» **Brief**:
From the line containing "The width and height of the screenshot is (656, 201)." down to the line containing "the archive box", copy out the entries below exactly, both lines included, and nothing else; pictures do not belong in the copy.

» **Input data**:
------------------------------------------------
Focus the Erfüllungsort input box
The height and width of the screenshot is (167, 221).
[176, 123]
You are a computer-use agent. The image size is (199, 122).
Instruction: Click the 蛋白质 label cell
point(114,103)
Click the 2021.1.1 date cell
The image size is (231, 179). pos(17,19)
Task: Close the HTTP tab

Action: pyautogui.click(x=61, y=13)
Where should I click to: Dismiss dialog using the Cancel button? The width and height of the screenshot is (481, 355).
------------------------------------------------
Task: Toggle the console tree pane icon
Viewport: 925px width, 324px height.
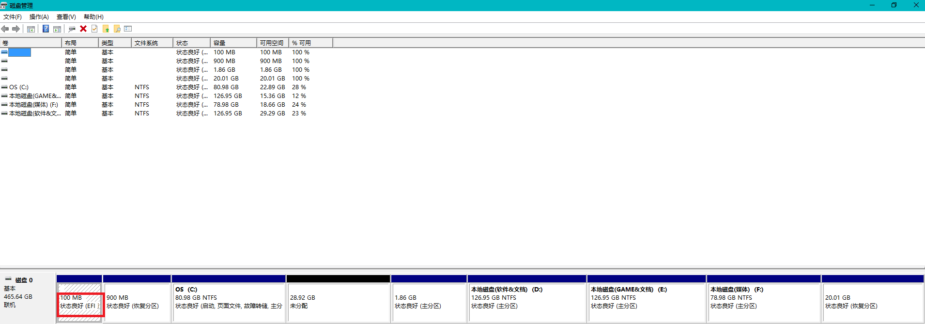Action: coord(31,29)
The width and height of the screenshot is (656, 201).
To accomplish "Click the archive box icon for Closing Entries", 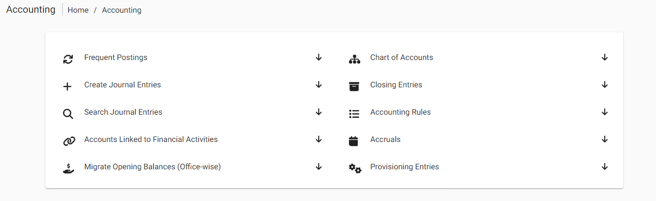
------------------------------------------------
» **Response**:
The width and height of the screenshot is (656, 201).
To accomplish "Click the archive box icon for Closing Entries", 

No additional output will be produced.